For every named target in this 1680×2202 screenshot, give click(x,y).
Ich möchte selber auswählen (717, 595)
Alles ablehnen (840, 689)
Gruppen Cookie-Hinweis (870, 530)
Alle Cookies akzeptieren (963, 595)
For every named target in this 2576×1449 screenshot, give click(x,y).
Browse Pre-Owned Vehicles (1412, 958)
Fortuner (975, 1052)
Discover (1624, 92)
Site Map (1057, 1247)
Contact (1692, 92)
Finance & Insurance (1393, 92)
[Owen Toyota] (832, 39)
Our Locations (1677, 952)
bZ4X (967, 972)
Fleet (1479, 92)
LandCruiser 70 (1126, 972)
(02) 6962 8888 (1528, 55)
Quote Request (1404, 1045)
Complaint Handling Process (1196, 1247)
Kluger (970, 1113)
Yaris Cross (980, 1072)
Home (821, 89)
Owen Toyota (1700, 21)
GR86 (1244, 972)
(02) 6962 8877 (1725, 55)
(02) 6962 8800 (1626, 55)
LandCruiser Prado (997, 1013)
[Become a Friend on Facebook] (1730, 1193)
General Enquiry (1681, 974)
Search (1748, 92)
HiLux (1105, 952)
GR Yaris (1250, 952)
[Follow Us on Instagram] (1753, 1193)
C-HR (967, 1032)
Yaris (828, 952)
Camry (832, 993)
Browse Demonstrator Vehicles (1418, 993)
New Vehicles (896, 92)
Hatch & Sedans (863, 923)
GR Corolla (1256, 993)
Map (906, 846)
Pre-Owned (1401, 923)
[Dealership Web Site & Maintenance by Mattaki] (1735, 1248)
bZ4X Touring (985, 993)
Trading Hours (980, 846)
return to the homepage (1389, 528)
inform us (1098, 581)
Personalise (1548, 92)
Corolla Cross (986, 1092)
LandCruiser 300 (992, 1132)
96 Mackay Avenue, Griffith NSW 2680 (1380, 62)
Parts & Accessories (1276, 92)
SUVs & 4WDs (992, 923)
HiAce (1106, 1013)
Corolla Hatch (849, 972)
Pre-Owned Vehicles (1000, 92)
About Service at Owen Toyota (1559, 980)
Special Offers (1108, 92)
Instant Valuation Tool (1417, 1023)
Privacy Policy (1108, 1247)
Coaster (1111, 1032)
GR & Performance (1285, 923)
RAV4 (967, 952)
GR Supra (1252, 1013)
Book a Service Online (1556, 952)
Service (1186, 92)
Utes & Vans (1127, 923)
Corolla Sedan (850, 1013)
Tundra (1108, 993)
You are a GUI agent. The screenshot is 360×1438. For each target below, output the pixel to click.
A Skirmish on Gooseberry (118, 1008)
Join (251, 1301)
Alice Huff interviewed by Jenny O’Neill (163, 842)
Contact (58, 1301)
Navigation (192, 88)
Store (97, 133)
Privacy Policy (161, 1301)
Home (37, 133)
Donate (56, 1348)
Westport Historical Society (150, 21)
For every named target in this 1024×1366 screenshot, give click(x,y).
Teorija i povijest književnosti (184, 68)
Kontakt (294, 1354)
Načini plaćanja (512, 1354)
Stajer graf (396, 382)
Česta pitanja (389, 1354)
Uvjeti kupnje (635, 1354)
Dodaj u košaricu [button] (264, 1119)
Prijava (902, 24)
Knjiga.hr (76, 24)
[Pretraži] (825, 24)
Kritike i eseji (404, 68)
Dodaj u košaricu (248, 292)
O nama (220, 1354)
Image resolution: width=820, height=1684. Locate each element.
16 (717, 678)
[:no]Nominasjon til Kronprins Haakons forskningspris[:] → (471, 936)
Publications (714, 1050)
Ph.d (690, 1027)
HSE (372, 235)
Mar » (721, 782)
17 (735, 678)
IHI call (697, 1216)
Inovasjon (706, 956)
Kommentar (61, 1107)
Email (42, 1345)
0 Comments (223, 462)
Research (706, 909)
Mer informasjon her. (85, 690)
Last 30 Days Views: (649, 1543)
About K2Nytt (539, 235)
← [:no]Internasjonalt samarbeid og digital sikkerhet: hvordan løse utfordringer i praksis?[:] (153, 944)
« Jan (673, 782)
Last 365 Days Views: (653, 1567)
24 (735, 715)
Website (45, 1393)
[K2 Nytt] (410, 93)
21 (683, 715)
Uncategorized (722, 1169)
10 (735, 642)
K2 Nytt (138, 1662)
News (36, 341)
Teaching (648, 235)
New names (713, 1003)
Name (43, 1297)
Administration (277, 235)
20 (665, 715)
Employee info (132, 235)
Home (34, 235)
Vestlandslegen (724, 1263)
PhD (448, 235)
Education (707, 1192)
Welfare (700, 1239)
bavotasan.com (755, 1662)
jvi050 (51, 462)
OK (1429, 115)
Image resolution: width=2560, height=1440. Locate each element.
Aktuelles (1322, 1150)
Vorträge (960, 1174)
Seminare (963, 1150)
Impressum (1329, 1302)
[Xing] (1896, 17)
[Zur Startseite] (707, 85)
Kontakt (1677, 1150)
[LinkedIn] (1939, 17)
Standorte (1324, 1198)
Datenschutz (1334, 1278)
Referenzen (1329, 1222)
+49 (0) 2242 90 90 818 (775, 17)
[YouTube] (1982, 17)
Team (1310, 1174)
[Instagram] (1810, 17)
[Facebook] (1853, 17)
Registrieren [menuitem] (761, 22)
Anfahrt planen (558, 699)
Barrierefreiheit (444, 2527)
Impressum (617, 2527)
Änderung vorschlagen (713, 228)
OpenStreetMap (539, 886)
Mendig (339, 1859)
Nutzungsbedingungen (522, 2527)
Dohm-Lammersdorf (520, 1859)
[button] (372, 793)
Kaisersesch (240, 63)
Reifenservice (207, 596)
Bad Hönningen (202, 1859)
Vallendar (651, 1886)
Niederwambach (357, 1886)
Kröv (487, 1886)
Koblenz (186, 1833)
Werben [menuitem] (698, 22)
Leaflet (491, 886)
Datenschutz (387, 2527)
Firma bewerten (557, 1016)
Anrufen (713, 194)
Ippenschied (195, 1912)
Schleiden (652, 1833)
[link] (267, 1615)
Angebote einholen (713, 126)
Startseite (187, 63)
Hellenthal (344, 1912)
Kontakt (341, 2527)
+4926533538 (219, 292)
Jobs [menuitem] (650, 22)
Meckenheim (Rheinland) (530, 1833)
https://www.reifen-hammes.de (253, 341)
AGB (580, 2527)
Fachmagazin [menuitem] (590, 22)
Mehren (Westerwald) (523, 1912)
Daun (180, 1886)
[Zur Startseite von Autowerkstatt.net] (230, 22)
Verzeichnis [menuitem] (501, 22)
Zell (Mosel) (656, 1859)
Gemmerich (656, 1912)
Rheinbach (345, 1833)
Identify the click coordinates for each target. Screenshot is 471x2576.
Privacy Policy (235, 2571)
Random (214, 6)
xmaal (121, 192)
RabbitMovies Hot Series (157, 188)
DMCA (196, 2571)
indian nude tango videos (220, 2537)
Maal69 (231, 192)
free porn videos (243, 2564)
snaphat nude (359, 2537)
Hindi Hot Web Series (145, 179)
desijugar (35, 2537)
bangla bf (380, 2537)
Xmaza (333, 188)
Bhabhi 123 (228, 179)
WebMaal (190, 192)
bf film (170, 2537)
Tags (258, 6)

EXERCISE
All the records above need to be transcribed exactly and in full.

SOLUTION TO THE EXERCISE
For every named target in this 1680×2202 screenshot, give click(x,y).
Ich möchte selber auswählen (717, 595)
Alles ablehnen (840, 689)
Gruppen Cookie-Hinweis (870, 530)
Alle Cookies akzeptieren (963, 595)
For every named target in this 2576×1449 screenshot, give click(x,y).
Browse Pre-Owned Vehicles (1412, 958)
Fortuner (975, 1052)
Discover (1624, 92)
Site Map (1057, 1247)
Contact (1692, 92)
Finance & Insurance (1393, 92)
[Owen Toyota] (832, 39)
Our Locations (1677, 952)
bZ4X (967, 972)
Fleet (1479, 92)
LandCruiser 70 (1126, 972)
(02) 6962 8888 (1528, 55)
Quote Request (1404, 1045)
Complaint Handling Process (1196, 1247)
Kluger (970, 1113)
Yaris Cross (980, 1072)
Home (821, 89)
Owen Toyota (1700, 21)
GR86 (1244, 972)
(02) 6962 8877 (1725, 55)
(02) 6962 8800 (1626, 55)
LandCruiser Prado (997, 1013)
[Become a Friend on Facebook] (1730, 1193)
General Enquiry (1681, 974)
Search (1748, 92)
HiLux (1105, 952)
GR Yaris (1250, 952)
[Follow Us on Instagram] (1753, 1193)
C-HR (967, 1032)
Yaris (828, 952)
Camry (832, 993)
Browse Demonstrator Vehicles (1418, 993)
New Vehicles (896, 92)
Hatch & Sedans (863, 923)
GR Corolla (1256, 993)
Map (906, 846)
Pre-Owned (1401, 923)
[Dealership Web Site & Maintenance by Mattaki] (1735, 1248)
bZ4X Touring (985, 993)
Trading Hours (980, 846)
return to the homepage (1389, 528)
inform us (1098, 581)
Personalise (1548, 92)
Corolla Cross (986, 1092)
LandCruiser 300 (992, 1132)
96 Mackay Avenue, Griffith NSW 2680 (1380, 62)
Parts & Accessories (1276, 92)
SUVs & 4WDs (992, 923)
HiAce (1106, 1013)
Corolla Hatch (849, 972)
Pre-Owned Vehicles (1000, 92)
About Service at Owen Toyota (1559, 980)
Special Offers (1108, 92)
Instant Valuation Tool (1417, 1023)
Privacy Policy (1108, 1247)
Coaster (1111, 1032)
GR & Performance (1285, 923)
RAV4 (967, 952)
GR Supra (1252, 1013)
Book a Service Online (1556, 952)
Service (1186, 92)
Utes & Vans (1127, 923)
Corolla Sedan (850, 1013)
Tundra (1108, 993)
You are a GUI agent. The screenshot is 360×1438. For each target below, output the pixel to click.
A Skirmish on Gooseberry (118, 1008)
Join (251, 1301)
Alice Huff interviewed by Jenny O’Neill (163, 842)
Contact (58, 1301)
Navigation (192, 88)
Store (97, 133)
Privacy Policy (161, 1301)
Home (37, 133)
Donate (56, 1348)
Westport Historical Society (150, 21)
For every named target in this 1024×1366 screenshot, give click(x,y).
Teorija i povijest književnosti (184, 68)
Kontakt (294, 1354)
Načini plaćanja (512, 1354)
Stajer graf (396, 382)
Česta pitanja (389, 1354)
Uvjeti kupnje (635, 1354)
Dodaj u košaricu [button] (264, 1119)
Prijava (902, 24)
Knjiga.hr (76, 24)
[Pretraži] (825, 24)
Kritike i eseji (404, 68)
Dodaj u košaricu (248, 292)
O nama (220, 1354)
Image resolution: width=820, height=1684. Locate each element.
16 (717, 678)
[:no]Nominasjon til Kronprins Haakons forskningspris[:] → (471, 936)
Publications (714, 1050)
Ph.d (690, 1027)
HSE (372, 235)
Mar » (721, 782)
17 (735, 678)
IHI call (697, 1216)
Inovasjon (706, 956)
Kommentar (61, 1107)
Email (42, 1345)
0 Comments (223, 462)
Research (706, 909)
Mer informasjon her. (85, 690)
Last 30 Days Views: (649, 1543)
About K2Nytt (539, 235)
← [:no]Internasjonalt samarbeid og digital sikkerhet: hvordan løse utfordringer i praksis?[:] (153, 944)
« Jan (673, 782)
Last 365 Days Views: (653, 1567)
24 (735, 715)
Website (45, 1393)
[K2 Nytt] (410, 93)
21 (683, 715)
Uncategorized (722, 1169)
10 (735, 642)
K2 Nytt (138, 1662)
News (36, 341)
Teaching (648, 235)
New names (713, 1003)
Name (43, 1297)
Administration (277, 235)
20 (665, 715)
Employee info (132, 235)
Home (34, 235)
Vestlandslegen (724, 1263)
PhD (448, 235)
Education (707, 1192)
Welfare (700, 1239)
bavotasan.com (755, 1662)
jvi050 (51, 462)
OK (1429, 115)
Image resolution: width=2560, height=1440. Locate each element.
Aktuelles (1322, 1150)
Vorträge (960, 1174)
Seminare (963, 1150)
Impressum (1329, 1302)
[Xing] (1896, 17)
[Zur Startseite] (707, 85)
Kontakt (1677, 1150)
[LinkedIn] (1939, 17)
Standorte (1324, 1198)
Datenschutz (1334, 1278)
Referenzen (1329, 1222)
+49 (0) 2242 90 90 818 (775, 17)
[YouTube] (1982, 17)
Team (1310, 1174)
[Instagram] (1810, 17)
[Facebook] (1853, 17)
Registrieren [menuitem] (761, 22)
Anfahrt planen (558, 699)
Barrierefreiheit (444, 2527)
Impressum (617, 2527)
Änderung vorschlagen (713, 228)
OpenStreetMap (539, 886)
Mendig (339, 1859)
Nutzungsbedingungen (522, 2527)
Dohm-Lammersdorf (520, 1859)
[button] (372, 793)
Kaisersesch (240, 63)
Reifenservice (207, 596)
Bad Hönningen (202, 1859)
Vallendar (651, 1886)
Niederwambach (357, 1886)
Kröv (487, 1886)
Koblenz (186, 1833)
Werben [menuitem] (698, 22)
Leaflet (491, 886)
Datenschutz (387, 2527)
Firma bewerten (557, 1016)
Anrufen (713, 194)
Ippenschied (195, 1912)
Schleiden (652, 1833)
[link] (267, 1615)
Angebote einholen (713, 126)
Startseite (187, 63)
Hellenthal (344, 1912)
Kontakt (341, 2527)
+4926533538 (219, 292)
Jobs [menuitem] (650, 22)
Meckenheim (Rheinland) (530, 1833)
https://www.reifen-hammes.de (253, 341)
AGB (580, 2527)
Fachmagazin [menuitem] (590, 22)
Mehren (Westerwald) (523, 1912)
Daun (180, 1886)
[Zur Startseite von Autowerkstatt.net] (230, 22)
Verzeichnis [menuitem] (501, 22)
Zell (Mosel) (656, 1859)
Gemmerich (656, 1912)
Rheinbach (345, 1833)
Identify the click coordinates for each target. Screenshot is 471x2576.
Privacy Policy (235, 2571)
Random (214, 6)
xmaal (121, 192)
RabbitMovies Hot Series (157, 188)
DMCA (196, 2571)
indian nude tango videos (220, 2537)
Maal69 (231, 192)
free porn videos (243, 2564)
snaphat nude (359, 2537)
Hindi Hot Web Series (145, 179)
desijugar (35, 2537)
bangla bf (380, 2537)
Xmaza (333, 188)
Bhabhi 123 (228, 179)
WebMaal (190, 192)
bf film (170, 2537)
Tags (258, 6)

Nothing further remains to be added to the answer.